# Visualizing Molecules Within a Jupyter Notebook

The following code has been created for the purpose of visualizing molecules within a Jupyter notebook. In essence, this notebook functions by reading xyz files, converting their contents into a SMILES code with the `ChemML` library, interpreting these SMILES codes as 2D molecular structures with the `RDKit` library, and visualizing the molecules in a grid. There are two main sections for visualization, based on the combinations of the main libraries implemented in each:

- Section I - Visualization With RDKit
- Section II - Visualization With RDKit and mols2grid

Regardless of which section you'd like to access, there are some preliminary things that need to be set up, which are covered in the *Prerequisites* section.

# Prerequisites

In this section, all of the required libraries for the notebook's functioning are imported, and all necessary variables are established with appropriate data. First, you'll do the former:

In [5]:
# import required libraries
#import iodata 
#from iodata import iodata

import rdkit
from rdkit import Chem
from rdkit.Chem import Draw

from chemml.chem import Molecule

import mols2grid

import pandas as pd

import glob
import os

### Relevant Documentations:
 - [RDKit](http://www.rdkit.org/docs/)
 - [ChemML](https://hachmannlab.github.io/chemml)
 - [mols2grid](https://github.com/cbouy/mols2grid)
 - [pandas](https://pandas.pydata.org/docs/)
 - [glob](https://docs.python.org/3/library/glob.html)
 - [os](https://docs.python.org/3/library/os.html)

The `Molecule` class from the`ChemML` library can support as of now only smiles, smarts, inchi, and xyz file formats, according to the `ChemML` documentation. Note, however, that this notebook only makes use of the latter. For further reading, see the ChemML documentation from the list of relevant documentations above.

Next, you need to specify the path to the xyz files you'd like to visualize. This should be done in the input below in place of `FILE_PATH`. An example of this input looks as follows:

`xyz_files = glob.glob('/Users/johnsmith/Desktop/structures/*.xyz')`

**Note**: It will be easiest to identify your molecules within your grid if your xyz files have sensible names. This is due to how names of the molecules are defined within this notebook, which is by taking the name of the file and cutting off the ".xyz" extension from it. For example, "101_IndolebenzeneTshapecomplex.xyz" will be named "101_IndolebenzeneTshapecomplex" in the grids generated. Thus, try not to have your files named like "C46H65N15O12S2.xyz" or anything else nonsensical to you or a third-party reader.

In [6]:
# get names of all .xyz files in desired directory
xyz_files = glob.glob('FILE_PATH')
if not xyz_files:
    raise Warning('''Couldn't find any xyz files via the specified path''')

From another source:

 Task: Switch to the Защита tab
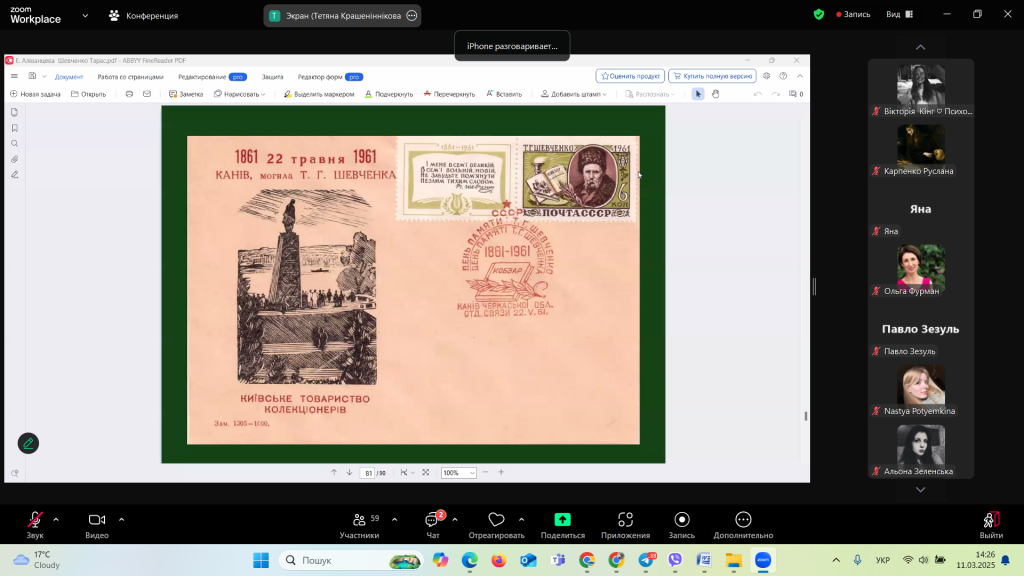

Warning: Couldn't find any xyz files via the specified path

For the last part of this section, you're going to initialize all the variables you need to use Section I and/or Section II for visualizing your molecules.

In [None]:
# create names for the molecules based on their file names in xyz_files
xyz_names = [os.path.basename(item)[:-4] for item in xyz_files]

# make a list of ChemML Molecule object instances based on the names of the xyz files from xyz_files
molecule_list = [Molecule(file, input_type='xyz') for file in xyz_files]

# alter the ChemML Molecule object instances of molecule_list so that their SMILES codes can be recognzied by RDKit
for molecule in molecule_list:
    molecule.to_smiles(kekuleSmiles=True)

# make a list of visual representations of the molecules in molecule_list using RDKit functionality
drawing_list = [Chem.MolFromSmiles(molecule.smiles) for molecule in molecule_list]

# create a pandas dataframe containing molecule names in one column ("Name") and SMILES codes ("SMILES") in the other
table = pd.DataFrame(data={'Name':xyz_names, 
                         'SMILES':[molecule.smiles for molecule in molecule_list]}, 
                   columns=['Name','SMILES'])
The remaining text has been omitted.